Author: Deepti Misri
Publisher: University of Illinois Press
Published: 2014-10-30
Total Pages: 217
ISBN-13: 0252096819
DOWNLOAD EBOOK →Communal violence, ethnonationalist insurgencies, terrorism, and state violence have marred the Indian natio- state since its inception. These phenomena frequently intersect with prevailing forms of gendered violence complicated by caste, religion, regional identity, and class within communities. Deepti Misri shows how Partition began a history of politicized animosity associated with the differing ideas of ""India"" held by communities and in regions on one hand, and by the political-military Indian state on the other. She moves beyond that formative national event, however, in order to examine other forms of gendered violence in the postcolonial life of the nation, including custodial rape, public stripping, deturbanning, and enforced disappearances.

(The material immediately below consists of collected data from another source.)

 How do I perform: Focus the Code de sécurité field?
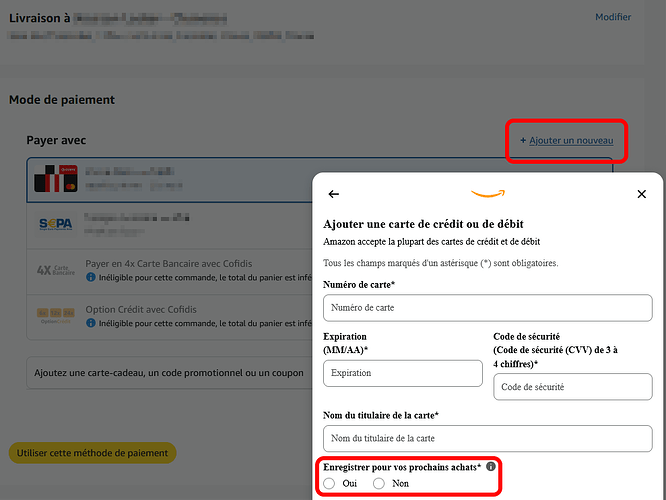pos(572,387)
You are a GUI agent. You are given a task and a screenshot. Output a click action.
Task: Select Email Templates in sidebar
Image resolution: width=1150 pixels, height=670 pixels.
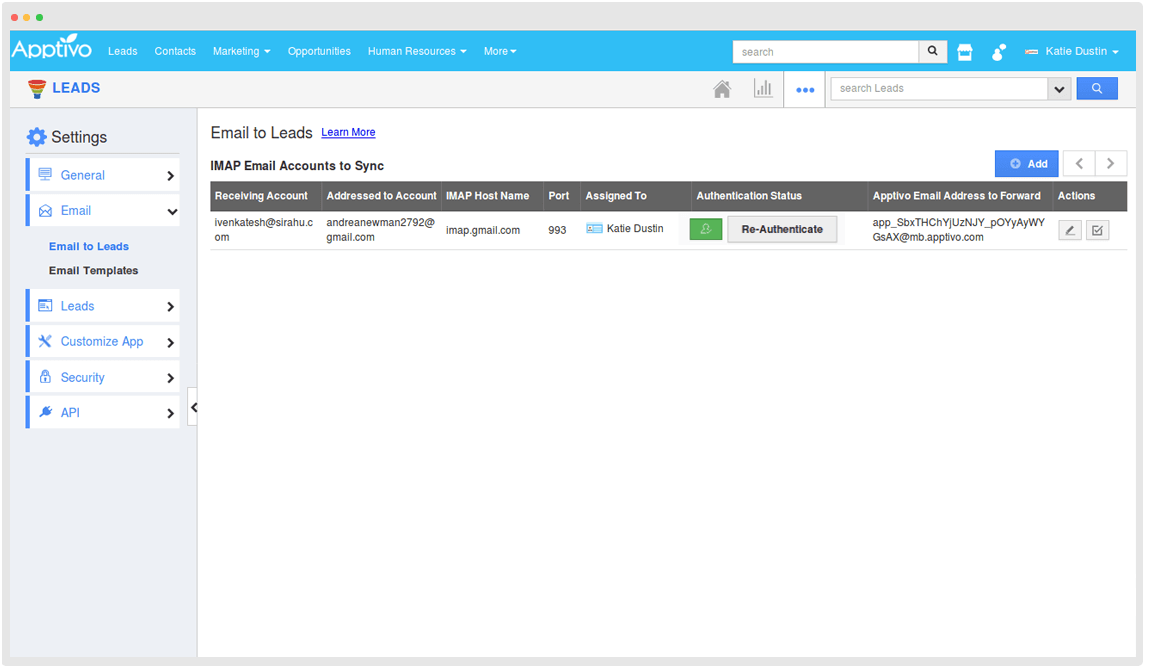94,271
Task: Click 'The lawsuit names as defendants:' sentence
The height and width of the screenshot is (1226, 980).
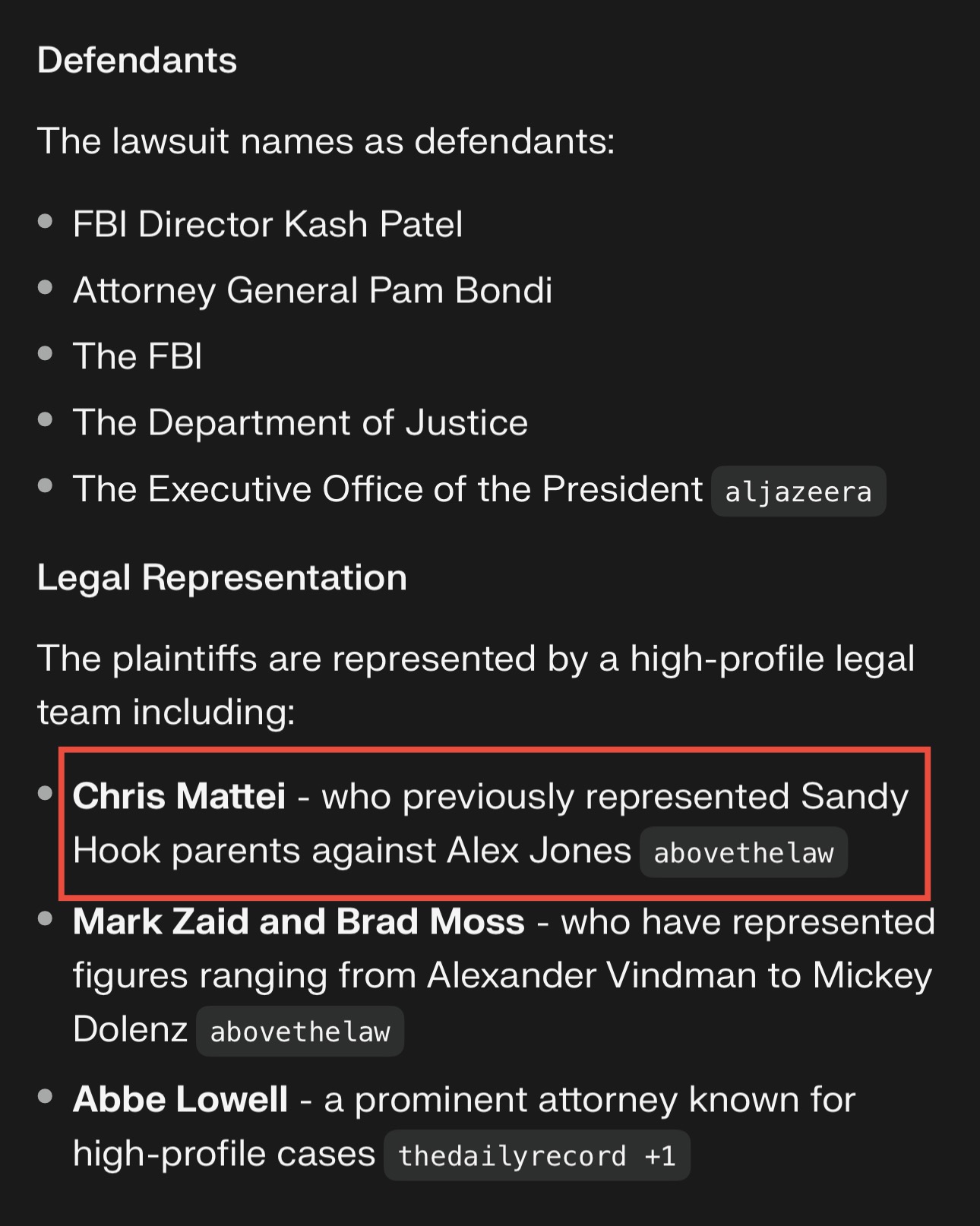Action: pyautogui.click(x=326, y=141)
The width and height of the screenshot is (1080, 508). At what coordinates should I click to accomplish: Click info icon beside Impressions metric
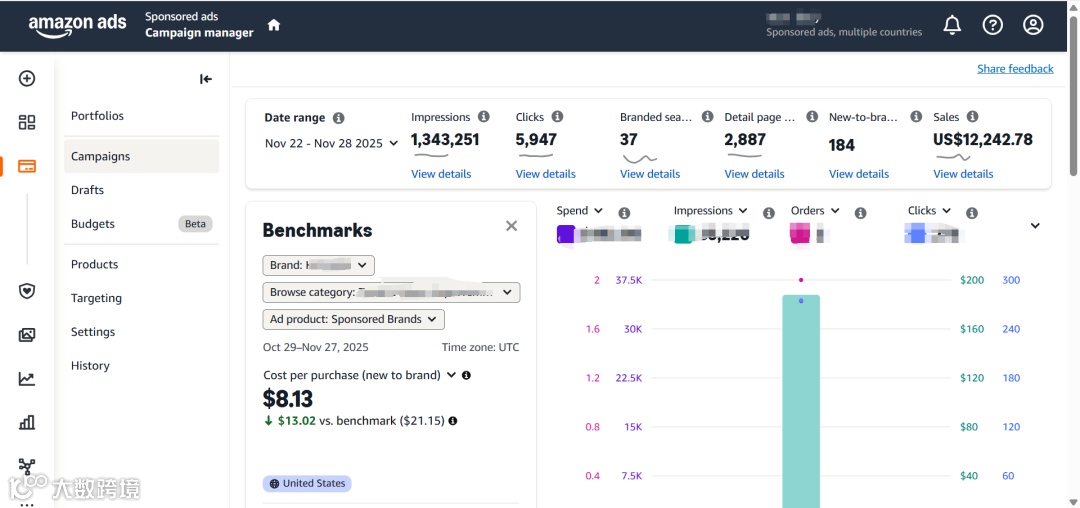(484, 117)
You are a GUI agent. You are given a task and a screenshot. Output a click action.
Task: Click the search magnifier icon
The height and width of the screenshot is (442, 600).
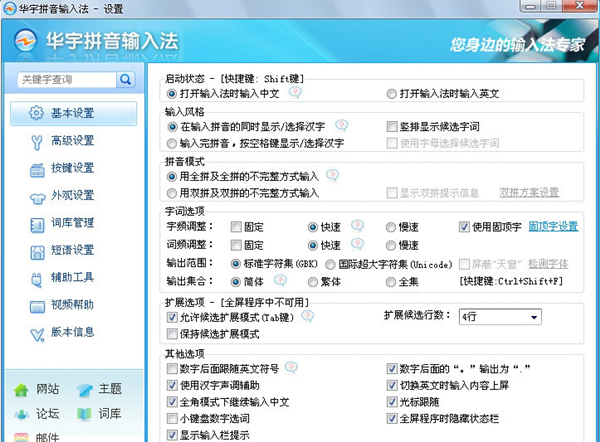tap(126, 80)
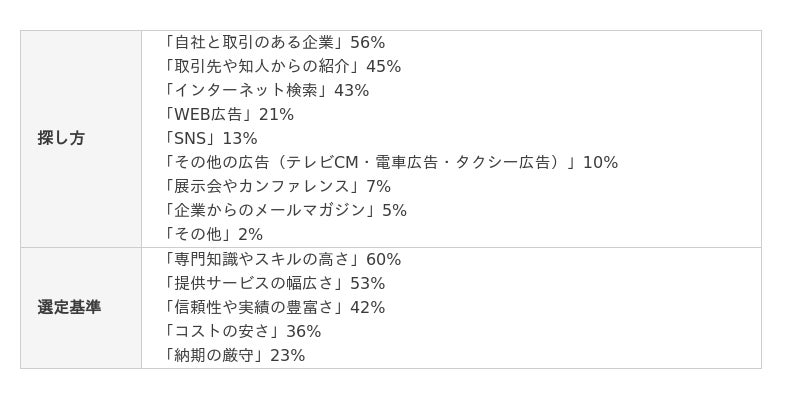
Task: Click the 選定基準 row header cell
Action: [x=81, y=308]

Assembling literary, historiographic, performative, and visual representations of gendered violence against women and men, Misri establishes that cultural expressions do not just follow violence but determine its very contours, and interrogates the gendered scripts underwriting the violence originating in the contested visions of what ""India"" means. Ambitious and ranging across disciplines, Beyond Partition offers both an overview of and nuanced new perspectives on the ways caste, identity, and class complicate representations of violence, and how such representations shape our understandings of both violence and India.
Author: Jane Hiddleston
Publisher: Liverpool University Press
Published: 2020-10-23
Total Pages: 432
ISBN-13: 1789622603
DOWNLOAD EBOOK →Abdelkébir Khatibi is one of the most important voices to emerge from North Africa in postcolonial studies. This book is the first to offer a thoroughgoing analysis in English of all aspects of his multifaceted thought, as it ranges from Moroccan politics to Arabic calligraphy, and from decolonisation to interculturality.